Oyun İncelemeleri

Ratchet & Clank 2: Going Commando

Geçtiğimiz yıl ‘PlayStation 2’ye epeyce platform oyunu çıktı. Ancak bunların
arasında ‘Ratchet and Clank’ gerek konusu, gerek esprileri, gerekse bol silah
çeşidiyle farklı bir yer edindi konsollarımızda. E tabi bu kadar ilgi sonucunda
yapımcılar boş durmadılar ve ikinci oyunu da kısa bir sürede yaptılar. Hem de
yepyeni silahlar yepyeni alet edevatlarla…

Nerede kalmıştık..?

Oyunumuz, ilk oyunun kaldığı yerden devam ediyor. Baş karakterimiz, Ratchet
ve küçük robotu Clank’in, Chairman Drek’i yenmelerinin üzerinden yaklaşık bir
yıl geçmiştir. Ratchet ve Clank bir gün evlerinde otururken aniden bilmedikleri
bir galaksiye ışınlanıverirler. Büyük bir şaşkınlığın ardından, kendini
Megacorps’un başkanı olarak tanıtan, Fizzwidget isimli enteresan bir karakter
tarafından yardım için çağırıldıklarını anlarlar. Megacorp isimli garip
araştırma merkezinin son çalışmalarından biri çalınmıştır ve Ratchet ve
Clank’den istenen de tabi ki bunun bulunup geri getirilmesidir. Kısacası
hikayemiz böyle başlıyor ancak tahmin edeceğiniz üzere oyun ilerledikçe
oyunumuzun hikayesi dallanıp budaklanıyor. Ayrıca epeyce entrika ve yalan dolana
şahit olduktan sonra, gerçeklerle yüz yüze gelince kendimizi bu entrikaların
arasında kalmış saf bir genç olarak buluyoruz. (Abarttım farkındayım 🙂 Oyun
boyunca epeyce kısa videolar göreceğiz. Fakat oyunun çok eğlenceli olmasından
dolayı videoları geçiştirmek, konuyu boş verip bolca aksiyon yaşamak
isteyeceğinizden, konunun oyuncular açısından çok da önemli olmadığını
düşünüyorum.

Oynanış ise genel olarak hep aynı ve de basit. Her gezegene başladığımızda
yapmamız gereken belli başlı görevler bize belirtiliyor. Bunları oyun esnasında
“select” tuşuna basıp haritadaki yerleriyle birlikte görebiliyoruz. Oyunu biraz
kolaylaştırsa da her an haritaya bakıp nereye gitmemiz gerektiğini görmemiz
güzel bir şey tabi ki. Ayrıca her bölümün sonunda mutlaka çözmemiz gereken ufak
bulmacalar oluyor. Bazen bu bulmacaları çözmemiz için gerekli parçaları farklı
gezegenlerden almamız gerektiği mesajını alıp onu temin ettikten sonra tekrar
buraya geri dönüp görevimizi tamamlayabiliyoruz.

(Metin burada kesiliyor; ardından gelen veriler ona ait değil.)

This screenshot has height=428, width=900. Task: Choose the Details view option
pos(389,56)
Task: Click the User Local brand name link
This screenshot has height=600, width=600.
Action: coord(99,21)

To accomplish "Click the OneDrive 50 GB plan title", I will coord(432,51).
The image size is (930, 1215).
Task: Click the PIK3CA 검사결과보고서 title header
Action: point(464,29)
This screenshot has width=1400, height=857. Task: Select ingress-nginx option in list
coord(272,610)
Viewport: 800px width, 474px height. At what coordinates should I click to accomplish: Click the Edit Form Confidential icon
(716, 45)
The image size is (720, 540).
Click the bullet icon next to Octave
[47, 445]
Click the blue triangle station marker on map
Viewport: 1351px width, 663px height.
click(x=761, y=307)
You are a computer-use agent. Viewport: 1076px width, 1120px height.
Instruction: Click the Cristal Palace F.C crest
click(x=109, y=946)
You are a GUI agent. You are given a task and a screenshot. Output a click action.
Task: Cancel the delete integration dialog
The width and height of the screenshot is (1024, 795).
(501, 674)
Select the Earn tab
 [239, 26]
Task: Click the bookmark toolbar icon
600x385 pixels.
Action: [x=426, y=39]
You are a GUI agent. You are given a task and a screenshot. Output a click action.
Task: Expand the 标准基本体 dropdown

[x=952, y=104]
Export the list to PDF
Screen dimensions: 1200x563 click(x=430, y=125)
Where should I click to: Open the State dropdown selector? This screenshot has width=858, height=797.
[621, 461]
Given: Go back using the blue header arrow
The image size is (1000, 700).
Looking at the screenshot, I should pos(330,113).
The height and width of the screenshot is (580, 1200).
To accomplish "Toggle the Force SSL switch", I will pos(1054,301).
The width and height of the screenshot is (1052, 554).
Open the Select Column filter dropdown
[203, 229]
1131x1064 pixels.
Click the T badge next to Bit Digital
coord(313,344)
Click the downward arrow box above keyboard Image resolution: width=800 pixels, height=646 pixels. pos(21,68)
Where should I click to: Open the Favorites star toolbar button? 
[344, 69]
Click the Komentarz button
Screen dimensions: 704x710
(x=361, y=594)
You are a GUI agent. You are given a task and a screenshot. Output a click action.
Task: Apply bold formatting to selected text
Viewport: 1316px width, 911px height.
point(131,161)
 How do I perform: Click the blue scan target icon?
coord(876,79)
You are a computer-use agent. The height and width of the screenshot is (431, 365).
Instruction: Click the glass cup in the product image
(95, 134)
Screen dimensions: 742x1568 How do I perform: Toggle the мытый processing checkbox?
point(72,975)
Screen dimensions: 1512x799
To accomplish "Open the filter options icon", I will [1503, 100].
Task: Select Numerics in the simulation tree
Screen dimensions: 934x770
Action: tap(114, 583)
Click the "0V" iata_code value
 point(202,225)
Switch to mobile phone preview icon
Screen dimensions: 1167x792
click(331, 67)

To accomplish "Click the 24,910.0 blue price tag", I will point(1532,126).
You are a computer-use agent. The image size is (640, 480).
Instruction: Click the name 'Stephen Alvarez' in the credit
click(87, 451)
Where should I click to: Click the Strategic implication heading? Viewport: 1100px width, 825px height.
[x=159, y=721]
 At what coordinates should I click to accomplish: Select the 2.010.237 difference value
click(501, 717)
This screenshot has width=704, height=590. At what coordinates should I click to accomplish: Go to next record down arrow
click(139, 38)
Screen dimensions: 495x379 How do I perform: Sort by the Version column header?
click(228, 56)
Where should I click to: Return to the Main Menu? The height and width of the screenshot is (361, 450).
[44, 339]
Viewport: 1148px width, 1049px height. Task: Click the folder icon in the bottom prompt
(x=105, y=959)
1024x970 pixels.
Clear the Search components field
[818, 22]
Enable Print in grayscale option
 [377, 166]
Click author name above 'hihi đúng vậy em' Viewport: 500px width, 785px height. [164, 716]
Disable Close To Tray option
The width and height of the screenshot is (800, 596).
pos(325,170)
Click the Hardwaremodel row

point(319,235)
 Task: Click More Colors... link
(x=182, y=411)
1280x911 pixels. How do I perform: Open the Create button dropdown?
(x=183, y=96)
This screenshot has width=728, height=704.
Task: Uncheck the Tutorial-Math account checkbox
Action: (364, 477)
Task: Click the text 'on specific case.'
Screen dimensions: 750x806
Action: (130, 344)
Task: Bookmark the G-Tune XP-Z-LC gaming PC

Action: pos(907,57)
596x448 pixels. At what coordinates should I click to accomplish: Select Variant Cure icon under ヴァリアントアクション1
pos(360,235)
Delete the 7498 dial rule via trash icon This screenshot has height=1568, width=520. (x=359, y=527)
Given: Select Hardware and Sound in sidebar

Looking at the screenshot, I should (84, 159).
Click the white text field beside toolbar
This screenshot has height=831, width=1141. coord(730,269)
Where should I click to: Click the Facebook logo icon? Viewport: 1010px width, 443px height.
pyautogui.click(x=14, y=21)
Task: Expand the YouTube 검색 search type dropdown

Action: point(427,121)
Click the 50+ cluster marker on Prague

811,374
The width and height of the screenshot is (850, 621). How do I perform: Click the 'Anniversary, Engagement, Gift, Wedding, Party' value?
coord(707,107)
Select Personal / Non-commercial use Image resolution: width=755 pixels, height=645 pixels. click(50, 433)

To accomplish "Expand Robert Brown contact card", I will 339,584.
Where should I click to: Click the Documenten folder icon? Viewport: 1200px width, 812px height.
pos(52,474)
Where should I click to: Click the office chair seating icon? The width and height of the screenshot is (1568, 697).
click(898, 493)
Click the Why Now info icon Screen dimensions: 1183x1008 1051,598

“Ratchet sorması ayıp bu kadar silahı nasıl taşıyon ?” (Bir oyuncu…)

Oyunumuzu diğer platform oyunlarından ayıran bir numaralı özelliği, bol silah
çeşitliliği. Oyunda sahip olabileceğimiz yirminin üzerinde silah var. Bunlar:
makineli tüfekten, lazer tabancasına, mini nükleer bombalardan, güdümlü
yıldızlara, lav fışkırtan silahtan, füze atara kadar, daha burada sayamayacağım
bir çok silah olarak söyleyebiliriz. Üstelik bunların her biri birer kez upgrade
edilebiliyorlar. İşin güzel yanı silahlarımızı upgrade etmemiz için öyle bolt
falan toplamamıza gerekte yok. Yapacağımız tek şey upgrade etmek istediğimiz
silahı bolca kullanmak. Oldukça güzel bir düşünce gerçekten.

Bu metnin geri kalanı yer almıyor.